Cette question est redoutablement difficile, parce que comme je l’ai suggéré les marchés arbitrent déjà une bonne partie du fonctionnement de la science… Quand les savoirs ne sont pas appliqués explicitement pour la recherche de profits, la science est érigée en quasi marché d’échanges de savoirs contre des formes de reconnaissance et de consécration dont la pertinence ne manque pas d’interroger. Je pense notamment à la course à la publication, qui vise à gonfler des CV de sprinteurs de la recherche ; à la communication scientifique qui transforme les chercheuses et chercheurs en sympathiques animatrices et animateurs de contenus sur les scènes de l’événementiel scientifique ; ou encore à la séduction que suscite le marché des nouvelles « stars académiques », jusque dans les institutions les plus établies, comme le CNRS (mon PDG et supérieur hiérarchique Antoine Petit, on le sait, en est l’ardent supporteur). J’exagère à peine : ces manières d’instituer l’expérience scientifique sont de moins en moins anecdotiques. Les chercheurs « old-school » comme moi y rechigneront, mais j’ai comme l’impression que nous sommes hélas de moins en moins nombreux à nous en inquiéter. J'espère me tromper.

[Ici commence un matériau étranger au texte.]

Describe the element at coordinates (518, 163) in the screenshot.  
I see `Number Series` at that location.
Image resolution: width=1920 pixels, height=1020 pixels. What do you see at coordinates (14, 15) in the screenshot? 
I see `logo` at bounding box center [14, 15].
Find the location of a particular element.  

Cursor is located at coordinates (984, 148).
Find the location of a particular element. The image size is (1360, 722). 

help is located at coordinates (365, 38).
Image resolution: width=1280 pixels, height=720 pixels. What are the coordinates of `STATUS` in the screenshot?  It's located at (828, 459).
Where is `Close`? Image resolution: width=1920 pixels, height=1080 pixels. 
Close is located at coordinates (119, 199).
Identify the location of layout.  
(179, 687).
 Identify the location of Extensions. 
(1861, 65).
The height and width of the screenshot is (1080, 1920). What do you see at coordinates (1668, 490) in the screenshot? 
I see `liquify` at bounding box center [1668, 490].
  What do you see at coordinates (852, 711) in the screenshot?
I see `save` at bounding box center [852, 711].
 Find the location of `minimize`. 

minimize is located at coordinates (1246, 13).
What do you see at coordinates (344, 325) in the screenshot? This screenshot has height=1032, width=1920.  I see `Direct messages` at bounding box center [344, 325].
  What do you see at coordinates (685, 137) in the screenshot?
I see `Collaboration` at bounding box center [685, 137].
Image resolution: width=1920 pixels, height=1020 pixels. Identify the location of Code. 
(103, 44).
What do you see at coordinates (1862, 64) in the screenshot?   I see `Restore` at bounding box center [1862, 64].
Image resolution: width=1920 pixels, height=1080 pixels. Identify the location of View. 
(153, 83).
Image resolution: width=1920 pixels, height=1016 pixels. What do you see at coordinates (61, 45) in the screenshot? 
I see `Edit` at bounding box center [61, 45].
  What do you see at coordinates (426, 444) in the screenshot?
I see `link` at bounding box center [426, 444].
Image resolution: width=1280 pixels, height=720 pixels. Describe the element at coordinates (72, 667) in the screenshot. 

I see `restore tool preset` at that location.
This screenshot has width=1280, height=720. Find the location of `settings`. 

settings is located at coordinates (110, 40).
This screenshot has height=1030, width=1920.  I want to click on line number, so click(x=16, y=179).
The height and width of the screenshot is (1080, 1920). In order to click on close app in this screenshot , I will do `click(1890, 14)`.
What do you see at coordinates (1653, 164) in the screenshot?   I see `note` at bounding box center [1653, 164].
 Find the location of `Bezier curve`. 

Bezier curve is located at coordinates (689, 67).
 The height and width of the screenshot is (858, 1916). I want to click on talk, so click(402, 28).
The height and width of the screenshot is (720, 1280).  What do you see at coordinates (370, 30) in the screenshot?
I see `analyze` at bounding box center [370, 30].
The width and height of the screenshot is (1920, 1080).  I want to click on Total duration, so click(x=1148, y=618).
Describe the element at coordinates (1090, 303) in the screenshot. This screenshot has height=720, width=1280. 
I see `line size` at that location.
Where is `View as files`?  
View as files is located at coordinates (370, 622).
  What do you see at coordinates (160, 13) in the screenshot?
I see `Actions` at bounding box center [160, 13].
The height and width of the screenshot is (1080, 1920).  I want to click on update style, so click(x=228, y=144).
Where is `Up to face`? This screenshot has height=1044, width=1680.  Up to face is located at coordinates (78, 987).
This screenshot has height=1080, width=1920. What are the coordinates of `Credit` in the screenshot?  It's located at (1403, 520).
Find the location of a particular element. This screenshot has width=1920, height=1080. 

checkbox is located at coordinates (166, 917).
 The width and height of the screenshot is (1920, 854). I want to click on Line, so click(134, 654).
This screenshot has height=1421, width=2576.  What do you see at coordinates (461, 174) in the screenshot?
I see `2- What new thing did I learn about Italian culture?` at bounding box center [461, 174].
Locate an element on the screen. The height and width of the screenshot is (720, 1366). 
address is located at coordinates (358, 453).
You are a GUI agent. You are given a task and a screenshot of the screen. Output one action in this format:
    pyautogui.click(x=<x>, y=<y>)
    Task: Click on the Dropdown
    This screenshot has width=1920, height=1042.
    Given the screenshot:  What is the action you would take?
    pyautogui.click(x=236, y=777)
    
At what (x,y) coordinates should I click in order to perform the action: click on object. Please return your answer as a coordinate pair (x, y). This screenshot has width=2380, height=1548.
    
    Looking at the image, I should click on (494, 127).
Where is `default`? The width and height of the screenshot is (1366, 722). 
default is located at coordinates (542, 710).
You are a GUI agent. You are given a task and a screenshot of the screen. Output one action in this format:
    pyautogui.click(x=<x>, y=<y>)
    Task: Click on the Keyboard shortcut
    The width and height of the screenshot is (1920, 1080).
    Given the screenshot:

En attendant je réponds enfin à votre question. Tant que les conditions matérielles et institutionnelles seront installées pour une recherche désintéressée, l’on pourra se conforter dans l’idée qu’elle peut contribuer à la transformation des sociétés. Rien n’est moins sûr hélas, comme je l’ai suggéré après tant d’autres, au moment où les métiers de la recherche sont « bullshitisés » par l’ethos entrepreneurial. Reste à savoir, néanmoins, ce que l’on entend par « transformation des sociétés ». De façon peut-être plus modeste, cette contribution peut s’illustrer à travers le partage d’un patrimoine de connaissances, la poursuite d’une science pour le bien commun, une science qui permet de rendre raison des transformations qui affectent nos sociétés et l’environnement (hélas toujours plus dégradé) dans lequel elles se meuvent. Cela n’a rien de neuf, cela renvoie à toute cette tradition rationaliste qui, dans les années 30 en France, a fait actualiser l’idéal d’une science émancipatrice et l’a converti en institution (le CNRS !)   . C’est notre responsabilité, à nous autres communautés scientifiques réfractaires aux involutions de la « malscience »   de travailler ensemble au déploiement de cette conception. C’est un terrain de luttes qu’il ne faut pas déserter, faute de quoi les marchands – parmi lesquels, il faut bien le dire, des collègues vampirisés par le nouvel esprit du capitalisme scientifique – risquent de saccager ce bel héritage.